Textauszug:
>>>>

Der Hacklberg-Trail endet mit der Hacklberg-Alm bzw. kurz danach. Danach folgt eine Schotterstraßenquerung bis zur Mittelstation der Westgipfelbahn bzw. dem Bergstadl. Ab dem Bergstadl gibt es einen technischen Wanderweg Richtung Hinterglemm. Für viele Biker, besonders auch Tourenbiker, ist dieser nicht oder nur schwer fahrbar, sodass sie den Teil auf der Schotterstraße umfahren mussten. Ab heuer gibt es einen neuen Trail - der *Buchegg-Trail*, der direkt unterhalb der Mittelstation der Westgipfelbahn startet. Der Trail ist in offenem, kupiertem Alm-Wiesen-Gelände angelegt. Sieht von oben echt interessant aus. Der Trail selbst ist eher einfach angelegt mit vielen Anlieger und offenen Kurven. Der obere Teil ist relativ flach, der untere wird dann steiler. Gerade im unteren Teil sind ein paar steilere Kurven, wobei man hier durchaus etwas Speed aufnehmen kann, weil einem die Anlieger am Kurvenausgang super auffangen. Airtime gibt's auch dem Trail kaum. Vielleicht kommt da ja noch was dazu, wenn sich der Trail mal richtig eingefahren hat und man besser abschätzen kann, wo welche Geschwindigkeiten erreicht werden. Wenn man eine Herausforderung sucht, ist der alte Trail nach dem Bergstadl zwar sicher spannender, aber mit dem neuen Trail gibt es eine feine neue Möglichkeit ab der Mittelstation der Westgipfelbahn bzw. ab dem Bergstadl nach Hinterglemm zu fahren. Auch an Tagen, wo viele Wanderer unterwegs sind, ist es unter Umständen geschickter, den neuen Trail zu nehmen, als am Wanderweg nach dem Bergstadl zu fahren.

<<<<

Datenzeilen:
>>>>

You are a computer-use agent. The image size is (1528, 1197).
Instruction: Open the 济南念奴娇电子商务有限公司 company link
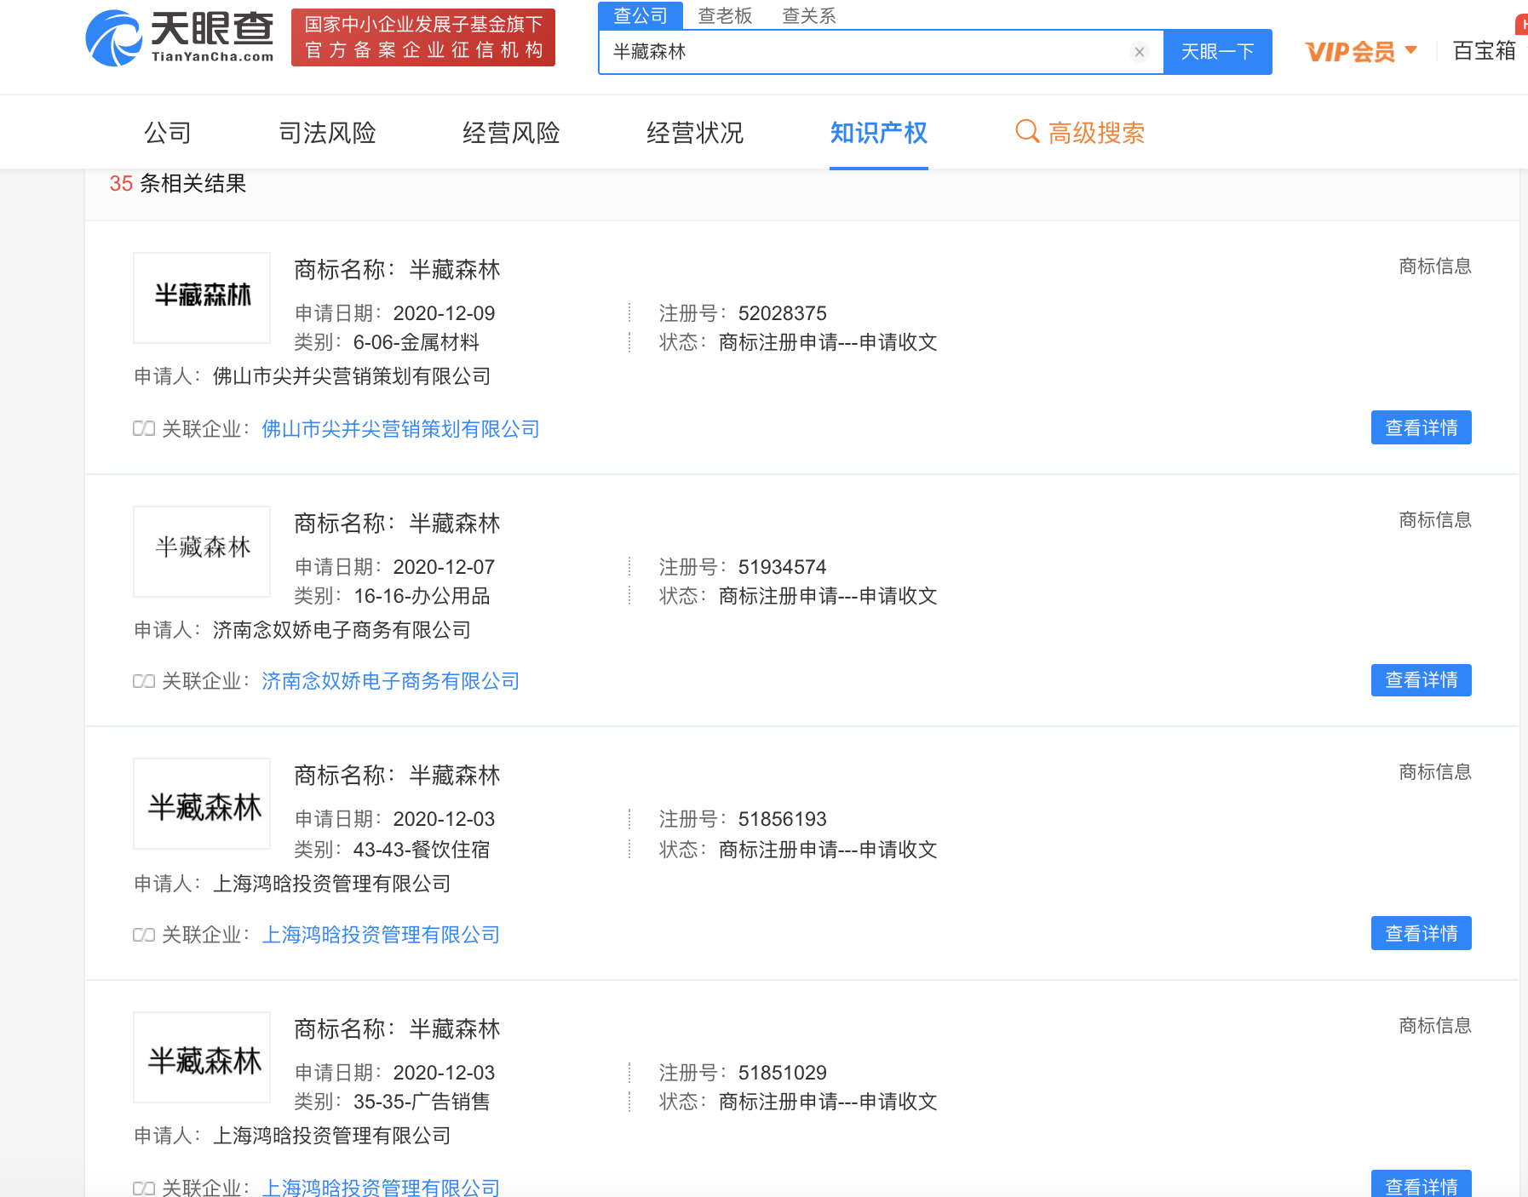390,681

<<<<

Aufgaben:
1. Wo beginnt laut dem Textauszug der neue Buchegg-Trail?
2. Zähle alle Eigennamen auf, die im Textauszug vorkommen.
Für die Bearbeitung braucht man die Liste nicht.

Lösungen:
1. Direkt unterhalb der Mittelstation der Westgipfelbahn.

2. Hacklberg-Trail, Hacklberg-Alm, Westgipfelbahn, Bergstadl, Hinterglemm, Buchegg-Trail